▶ _Exercise instructions_:
Copy word for word the entries from the line containing "previous track button" up to and including the line containing "click(328, 104)".

▶ _Source material_:
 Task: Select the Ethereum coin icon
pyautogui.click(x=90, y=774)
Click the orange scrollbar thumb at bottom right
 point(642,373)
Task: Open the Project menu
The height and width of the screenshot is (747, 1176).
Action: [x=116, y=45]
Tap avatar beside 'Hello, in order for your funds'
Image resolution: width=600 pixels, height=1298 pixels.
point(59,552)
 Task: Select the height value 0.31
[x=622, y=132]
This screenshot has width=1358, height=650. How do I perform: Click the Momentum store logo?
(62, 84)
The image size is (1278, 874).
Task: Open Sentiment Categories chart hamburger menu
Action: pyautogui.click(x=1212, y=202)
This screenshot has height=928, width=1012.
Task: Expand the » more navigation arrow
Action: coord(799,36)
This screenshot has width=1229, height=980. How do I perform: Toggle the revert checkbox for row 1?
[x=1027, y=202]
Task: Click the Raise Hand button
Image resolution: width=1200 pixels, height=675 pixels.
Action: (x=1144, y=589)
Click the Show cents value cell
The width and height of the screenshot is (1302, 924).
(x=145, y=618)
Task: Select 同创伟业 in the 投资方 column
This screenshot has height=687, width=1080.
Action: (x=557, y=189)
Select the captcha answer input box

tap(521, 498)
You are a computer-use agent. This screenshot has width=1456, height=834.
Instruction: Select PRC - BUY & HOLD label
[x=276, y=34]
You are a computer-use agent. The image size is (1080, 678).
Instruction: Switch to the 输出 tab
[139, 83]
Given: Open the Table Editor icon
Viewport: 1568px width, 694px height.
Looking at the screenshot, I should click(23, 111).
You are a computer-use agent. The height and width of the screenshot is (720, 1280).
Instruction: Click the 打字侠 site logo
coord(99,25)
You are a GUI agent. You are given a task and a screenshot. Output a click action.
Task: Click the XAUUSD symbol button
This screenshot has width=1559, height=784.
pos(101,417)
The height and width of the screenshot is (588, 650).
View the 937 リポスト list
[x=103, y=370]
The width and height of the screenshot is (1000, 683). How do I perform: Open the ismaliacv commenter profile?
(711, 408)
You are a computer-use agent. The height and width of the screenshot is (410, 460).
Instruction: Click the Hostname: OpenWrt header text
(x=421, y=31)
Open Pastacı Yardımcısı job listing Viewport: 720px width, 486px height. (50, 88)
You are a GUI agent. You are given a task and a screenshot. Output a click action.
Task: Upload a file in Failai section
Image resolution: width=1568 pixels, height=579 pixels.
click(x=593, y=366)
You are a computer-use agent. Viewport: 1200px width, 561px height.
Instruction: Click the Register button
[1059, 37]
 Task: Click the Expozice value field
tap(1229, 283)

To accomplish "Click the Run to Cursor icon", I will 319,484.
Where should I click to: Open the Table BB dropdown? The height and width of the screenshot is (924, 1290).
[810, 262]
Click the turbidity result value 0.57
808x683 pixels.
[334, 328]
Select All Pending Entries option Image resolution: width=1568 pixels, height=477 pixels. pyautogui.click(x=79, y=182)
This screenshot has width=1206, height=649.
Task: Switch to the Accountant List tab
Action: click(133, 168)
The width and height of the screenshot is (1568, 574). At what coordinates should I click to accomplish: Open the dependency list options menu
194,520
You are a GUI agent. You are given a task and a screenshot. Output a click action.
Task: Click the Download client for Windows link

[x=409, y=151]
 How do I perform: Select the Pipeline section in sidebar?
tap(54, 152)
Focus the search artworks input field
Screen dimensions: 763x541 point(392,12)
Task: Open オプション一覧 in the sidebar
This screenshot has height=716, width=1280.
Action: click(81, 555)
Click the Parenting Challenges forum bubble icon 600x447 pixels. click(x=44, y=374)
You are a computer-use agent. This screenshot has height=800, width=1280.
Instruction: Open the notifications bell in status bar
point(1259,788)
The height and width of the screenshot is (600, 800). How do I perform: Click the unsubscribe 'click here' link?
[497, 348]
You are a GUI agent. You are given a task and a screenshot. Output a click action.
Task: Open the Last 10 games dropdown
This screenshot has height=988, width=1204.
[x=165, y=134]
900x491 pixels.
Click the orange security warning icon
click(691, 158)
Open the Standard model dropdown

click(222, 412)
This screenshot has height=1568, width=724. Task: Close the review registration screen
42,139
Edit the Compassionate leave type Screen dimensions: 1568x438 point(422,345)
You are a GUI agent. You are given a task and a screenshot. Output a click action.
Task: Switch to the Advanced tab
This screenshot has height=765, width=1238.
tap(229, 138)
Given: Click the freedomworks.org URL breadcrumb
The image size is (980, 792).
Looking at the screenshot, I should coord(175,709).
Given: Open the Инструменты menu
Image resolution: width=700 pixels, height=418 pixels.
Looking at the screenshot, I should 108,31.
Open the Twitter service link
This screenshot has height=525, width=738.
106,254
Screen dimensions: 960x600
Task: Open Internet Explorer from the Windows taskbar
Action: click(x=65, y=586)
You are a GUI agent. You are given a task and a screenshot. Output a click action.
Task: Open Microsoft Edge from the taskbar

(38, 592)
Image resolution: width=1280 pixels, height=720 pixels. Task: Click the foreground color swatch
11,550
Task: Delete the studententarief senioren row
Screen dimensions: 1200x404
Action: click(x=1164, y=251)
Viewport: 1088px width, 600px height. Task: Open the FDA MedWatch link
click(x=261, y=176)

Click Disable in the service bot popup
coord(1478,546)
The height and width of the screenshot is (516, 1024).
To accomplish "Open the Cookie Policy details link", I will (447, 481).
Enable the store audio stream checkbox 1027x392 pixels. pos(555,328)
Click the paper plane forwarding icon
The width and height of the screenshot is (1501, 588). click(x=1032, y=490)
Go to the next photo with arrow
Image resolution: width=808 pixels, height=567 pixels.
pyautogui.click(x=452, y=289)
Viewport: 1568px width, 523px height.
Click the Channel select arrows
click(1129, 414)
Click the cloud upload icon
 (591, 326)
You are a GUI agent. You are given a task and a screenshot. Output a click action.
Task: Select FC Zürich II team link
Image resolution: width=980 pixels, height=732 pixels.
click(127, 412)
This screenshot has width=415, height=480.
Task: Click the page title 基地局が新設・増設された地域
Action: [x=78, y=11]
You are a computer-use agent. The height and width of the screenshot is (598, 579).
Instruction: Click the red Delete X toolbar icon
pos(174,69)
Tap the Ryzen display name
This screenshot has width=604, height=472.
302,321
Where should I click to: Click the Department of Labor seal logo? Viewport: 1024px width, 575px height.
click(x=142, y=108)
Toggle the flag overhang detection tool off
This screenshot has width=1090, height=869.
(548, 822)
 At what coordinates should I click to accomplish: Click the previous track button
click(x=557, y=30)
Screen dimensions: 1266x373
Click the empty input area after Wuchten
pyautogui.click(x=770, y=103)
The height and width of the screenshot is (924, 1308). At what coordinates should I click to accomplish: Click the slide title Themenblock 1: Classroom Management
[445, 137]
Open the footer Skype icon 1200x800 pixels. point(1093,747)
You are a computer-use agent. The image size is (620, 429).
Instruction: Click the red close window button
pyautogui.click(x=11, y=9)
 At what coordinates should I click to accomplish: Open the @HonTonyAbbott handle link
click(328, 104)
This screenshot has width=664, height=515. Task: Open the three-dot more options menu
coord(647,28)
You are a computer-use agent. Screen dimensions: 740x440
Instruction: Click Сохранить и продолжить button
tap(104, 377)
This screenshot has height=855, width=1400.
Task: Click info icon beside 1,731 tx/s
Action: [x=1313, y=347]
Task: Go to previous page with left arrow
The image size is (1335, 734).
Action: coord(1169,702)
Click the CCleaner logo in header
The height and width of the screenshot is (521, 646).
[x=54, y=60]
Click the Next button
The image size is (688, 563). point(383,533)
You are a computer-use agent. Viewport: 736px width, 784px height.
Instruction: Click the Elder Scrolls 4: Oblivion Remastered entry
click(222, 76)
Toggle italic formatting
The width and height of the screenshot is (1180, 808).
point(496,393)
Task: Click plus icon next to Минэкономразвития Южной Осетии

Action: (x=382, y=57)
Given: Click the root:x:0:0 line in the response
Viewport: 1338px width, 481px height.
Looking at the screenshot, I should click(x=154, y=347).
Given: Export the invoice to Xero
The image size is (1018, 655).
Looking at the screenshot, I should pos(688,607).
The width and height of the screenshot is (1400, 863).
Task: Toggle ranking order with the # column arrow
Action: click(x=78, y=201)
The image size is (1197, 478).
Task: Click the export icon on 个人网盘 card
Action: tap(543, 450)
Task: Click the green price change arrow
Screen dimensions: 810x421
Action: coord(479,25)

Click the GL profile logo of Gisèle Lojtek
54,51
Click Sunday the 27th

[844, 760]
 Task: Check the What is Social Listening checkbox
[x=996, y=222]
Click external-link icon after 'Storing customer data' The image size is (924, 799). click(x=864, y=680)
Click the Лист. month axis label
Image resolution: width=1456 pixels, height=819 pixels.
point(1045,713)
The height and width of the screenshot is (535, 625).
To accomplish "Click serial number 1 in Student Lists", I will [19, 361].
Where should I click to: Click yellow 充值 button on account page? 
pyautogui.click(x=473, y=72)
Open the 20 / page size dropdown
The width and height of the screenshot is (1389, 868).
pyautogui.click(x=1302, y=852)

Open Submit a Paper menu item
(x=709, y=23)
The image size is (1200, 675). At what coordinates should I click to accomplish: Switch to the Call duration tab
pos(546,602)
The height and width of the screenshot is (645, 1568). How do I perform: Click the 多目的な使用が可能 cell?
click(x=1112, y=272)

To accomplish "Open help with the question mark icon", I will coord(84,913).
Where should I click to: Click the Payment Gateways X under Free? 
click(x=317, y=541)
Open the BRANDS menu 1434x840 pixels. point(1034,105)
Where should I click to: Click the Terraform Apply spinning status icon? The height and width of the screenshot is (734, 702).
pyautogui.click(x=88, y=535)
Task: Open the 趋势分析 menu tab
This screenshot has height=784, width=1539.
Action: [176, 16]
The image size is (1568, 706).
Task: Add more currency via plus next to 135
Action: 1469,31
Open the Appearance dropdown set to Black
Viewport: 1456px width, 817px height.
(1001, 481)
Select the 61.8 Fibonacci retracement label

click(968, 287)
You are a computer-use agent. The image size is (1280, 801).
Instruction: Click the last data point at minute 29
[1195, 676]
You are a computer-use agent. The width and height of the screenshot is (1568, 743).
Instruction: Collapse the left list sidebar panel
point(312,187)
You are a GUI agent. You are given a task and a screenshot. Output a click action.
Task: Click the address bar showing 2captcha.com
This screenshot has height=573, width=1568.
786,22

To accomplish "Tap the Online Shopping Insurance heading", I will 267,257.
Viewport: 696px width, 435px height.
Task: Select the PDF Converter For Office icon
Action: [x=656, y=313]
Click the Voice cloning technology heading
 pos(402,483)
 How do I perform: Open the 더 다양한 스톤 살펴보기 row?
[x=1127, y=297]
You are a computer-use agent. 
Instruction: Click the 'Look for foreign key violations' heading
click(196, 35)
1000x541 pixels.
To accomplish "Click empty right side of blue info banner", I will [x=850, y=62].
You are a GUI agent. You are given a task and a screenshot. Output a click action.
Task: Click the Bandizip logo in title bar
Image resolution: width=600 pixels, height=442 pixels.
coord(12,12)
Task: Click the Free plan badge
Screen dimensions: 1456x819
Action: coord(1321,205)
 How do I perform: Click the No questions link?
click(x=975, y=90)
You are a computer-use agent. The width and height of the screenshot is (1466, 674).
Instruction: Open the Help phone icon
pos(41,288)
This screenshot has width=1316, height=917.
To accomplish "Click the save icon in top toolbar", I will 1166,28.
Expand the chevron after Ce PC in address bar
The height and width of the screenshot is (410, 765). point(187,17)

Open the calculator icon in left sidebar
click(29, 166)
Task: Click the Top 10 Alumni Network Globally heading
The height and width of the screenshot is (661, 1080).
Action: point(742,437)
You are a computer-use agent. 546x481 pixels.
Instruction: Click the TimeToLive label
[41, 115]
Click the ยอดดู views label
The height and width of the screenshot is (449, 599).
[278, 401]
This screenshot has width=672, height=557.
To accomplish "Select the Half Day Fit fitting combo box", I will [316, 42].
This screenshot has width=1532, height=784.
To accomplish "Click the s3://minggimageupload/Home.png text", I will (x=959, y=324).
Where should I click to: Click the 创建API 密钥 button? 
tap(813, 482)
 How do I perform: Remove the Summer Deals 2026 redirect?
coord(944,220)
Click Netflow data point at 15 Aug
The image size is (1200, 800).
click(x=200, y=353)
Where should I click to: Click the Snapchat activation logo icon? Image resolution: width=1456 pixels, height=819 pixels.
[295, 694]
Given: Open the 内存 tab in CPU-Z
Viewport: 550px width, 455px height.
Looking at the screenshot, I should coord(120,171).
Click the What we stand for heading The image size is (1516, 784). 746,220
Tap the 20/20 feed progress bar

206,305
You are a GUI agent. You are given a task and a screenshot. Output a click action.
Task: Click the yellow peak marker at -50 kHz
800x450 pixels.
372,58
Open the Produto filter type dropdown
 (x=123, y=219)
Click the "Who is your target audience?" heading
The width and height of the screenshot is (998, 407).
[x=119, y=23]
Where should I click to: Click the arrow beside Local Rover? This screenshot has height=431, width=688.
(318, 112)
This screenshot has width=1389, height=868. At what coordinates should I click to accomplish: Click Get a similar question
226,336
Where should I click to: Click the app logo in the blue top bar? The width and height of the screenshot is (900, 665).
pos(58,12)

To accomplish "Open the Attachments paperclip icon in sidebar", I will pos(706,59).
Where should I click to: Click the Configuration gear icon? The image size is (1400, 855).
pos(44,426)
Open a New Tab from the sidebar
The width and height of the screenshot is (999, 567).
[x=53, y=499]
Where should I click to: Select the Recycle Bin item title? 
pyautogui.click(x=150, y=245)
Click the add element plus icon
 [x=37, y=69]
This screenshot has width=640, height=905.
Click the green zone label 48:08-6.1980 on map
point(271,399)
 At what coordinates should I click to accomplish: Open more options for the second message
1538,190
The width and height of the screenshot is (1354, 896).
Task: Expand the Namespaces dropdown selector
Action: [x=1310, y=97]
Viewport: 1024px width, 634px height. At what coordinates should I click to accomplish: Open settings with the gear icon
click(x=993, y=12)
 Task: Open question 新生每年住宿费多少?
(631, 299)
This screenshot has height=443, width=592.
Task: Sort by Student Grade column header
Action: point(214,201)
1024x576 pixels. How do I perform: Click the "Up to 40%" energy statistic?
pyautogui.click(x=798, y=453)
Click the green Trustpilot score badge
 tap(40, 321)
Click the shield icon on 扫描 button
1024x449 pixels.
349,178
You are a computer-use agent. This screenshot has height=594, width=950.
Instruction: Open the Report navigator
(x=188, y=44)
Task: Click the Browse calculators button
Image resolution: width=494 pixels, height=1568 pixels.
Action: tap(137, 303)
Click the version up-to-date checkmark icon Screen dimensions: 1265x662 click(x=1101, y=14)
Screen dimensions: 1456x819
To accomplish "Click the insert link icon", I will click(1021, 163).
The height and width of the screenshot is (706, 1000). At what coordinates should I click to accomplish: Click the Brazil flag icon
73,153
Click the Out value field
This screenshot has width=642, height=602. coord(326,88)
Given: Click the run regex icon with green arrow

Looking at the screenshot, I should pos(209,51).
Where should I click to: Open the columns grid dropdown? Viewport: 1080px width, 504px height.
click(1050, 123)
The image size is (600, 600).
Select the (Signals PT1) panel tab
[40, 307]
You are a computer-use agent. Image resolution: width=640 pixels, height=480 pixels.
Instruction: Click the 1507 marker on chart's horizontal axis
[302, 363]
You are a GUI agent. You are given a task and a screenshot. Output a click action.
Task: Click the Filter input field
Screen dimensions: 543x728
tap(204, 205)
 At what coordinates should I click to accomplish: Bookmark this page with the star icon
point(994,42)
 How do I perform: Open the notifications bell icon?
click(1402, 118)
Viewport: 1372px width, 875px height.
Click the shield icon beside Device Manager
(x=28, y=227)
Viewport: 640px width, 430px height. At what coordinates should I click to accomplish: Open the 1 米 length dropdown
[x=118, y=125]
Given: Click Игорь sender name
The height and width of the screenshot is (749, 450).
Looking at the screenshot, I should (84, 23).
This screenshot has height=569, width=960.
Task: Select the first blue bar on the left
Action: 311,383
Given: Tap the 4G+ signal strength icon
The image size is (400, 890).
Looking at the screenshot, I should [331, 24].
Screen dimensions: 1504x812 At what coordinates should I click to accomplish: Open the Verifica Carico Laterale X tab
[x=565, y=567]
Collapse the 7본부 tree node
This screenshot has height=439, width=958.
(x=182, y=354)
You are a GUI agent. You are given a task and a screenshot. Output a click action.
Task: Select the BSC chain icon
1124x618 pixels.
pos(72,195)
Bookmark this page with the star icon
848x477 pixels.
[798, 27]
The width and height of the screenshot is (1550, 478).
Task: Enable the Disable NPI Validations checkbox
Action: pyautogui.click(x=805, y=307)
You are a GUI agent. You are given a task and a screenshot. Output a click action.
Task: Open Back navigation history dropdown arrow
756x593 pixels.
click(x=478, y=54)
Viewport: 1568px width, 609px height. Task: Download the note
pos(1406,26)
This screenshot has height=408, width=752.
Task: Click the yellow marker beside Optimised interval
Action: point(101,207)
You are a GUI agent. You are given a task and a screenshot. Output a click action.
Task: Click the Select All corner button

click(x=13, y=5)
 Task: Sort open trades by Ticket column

▶ _Final answer_:
 At what coordinates should I click to accomplish: Click the previous track button
click(x=557, y=30)
Screen dimensions: 1266x373
Click the empty input area after Wuchten
pyautogui.click(x=770, y=103)
The height and width of the screenshot is (924, 1308). At what coordinates should I click to accomplish: Click the slide title Themenblock 1: Classroom Management
[445, 137]
Open the footer Skype icon 1200x800 pixels. point(1093,747)
You are a computer-use agent. The image size is (620, 429).
Instruction: Click the red close window button
pyautogui.click(x=11, y=9)
 At what coordinates should I click to accomplish: Open the @HonTonyAbbott handle link
click(328, 104)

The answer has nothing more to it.